Note: Ensure that various util scripts are in the same folder as the notebooks.

# Installation

Before running any of the notebooks, please ensure that all the necessary libraries are installed. To do this, you can run the following command:

pip install -r requirements.txt

If you are using Google colab, most of the libraries come pre-installed. 

Also, you may wanna edit the path in the notebook for the working directory.


# Notebooks Overview

1. `early_training_phase_diagram.ipynb`: This notebook reproduces the early training results for FCNs trained on CIFAR10 using MSE loss.

2. `early_t'raining_phase_diagram_zeros.ipynb`: This notebook reproduces the early training results for FCNs where the last layer is initialized to zero.

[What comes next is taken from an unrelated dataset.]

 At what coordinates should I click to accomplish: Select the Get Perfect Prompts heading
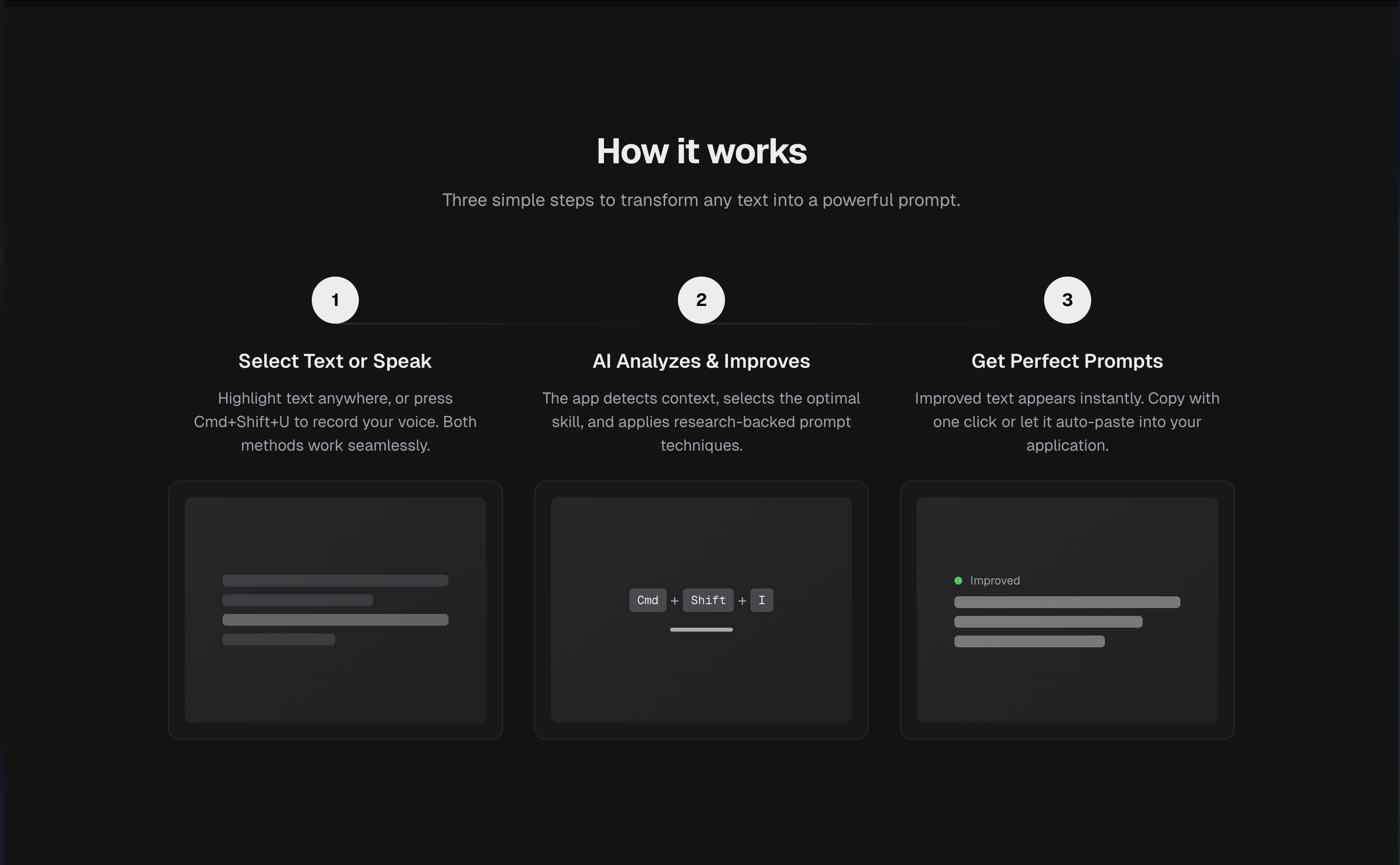1067,360
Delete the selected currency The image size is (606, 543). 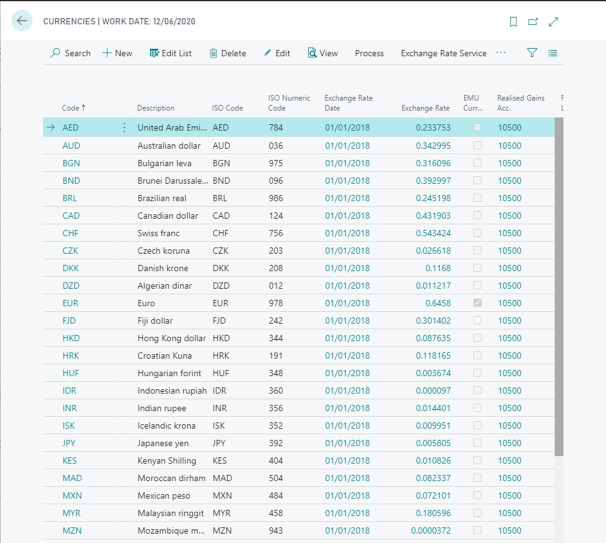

The above notebooks require that the following util scripts are in the same directory:
* `model_utils.py`
* `train_mse_utils.py` / `'train_xent_utils.py`
* `data_utils.py`

Runtime: Each notebook takes about 45 mins to run on a NVIDIA V100 with 16 GB RAM.	

# Customization

Results for other architectures, loss functions, and datasets can be reproduced by making minor modifications to the existing notebooks. Here are some instructions for common customizations:

* To change the loss function to cross-entropy: Replace the value of loss `mse` with `xent` in the `Load Libraries` section of the notebook. 

* To change the network architecture: Modify the model definition in the `Model Definition` section. Use the models defined in model_utils.py. For Myrtle CNNs, the implementation works for myrtle5, myrtle7 and myrtle10. The current immplementation of Myrtle CNNs is for CIFAR-10. For MNIST and Fashion-MNIST, the last avg_pool on `line 338` has to be removed to incorporate for the smaller image size. 

* To use a different dataset: Modify the dataset value in the `Hyperparameters` section.

# Additional Results

Intermediate saturation results can be obtained by tweaking the code to measure the sharpness at step tau that satisfies `c tau = K`, where `K` is a constant described in the main text.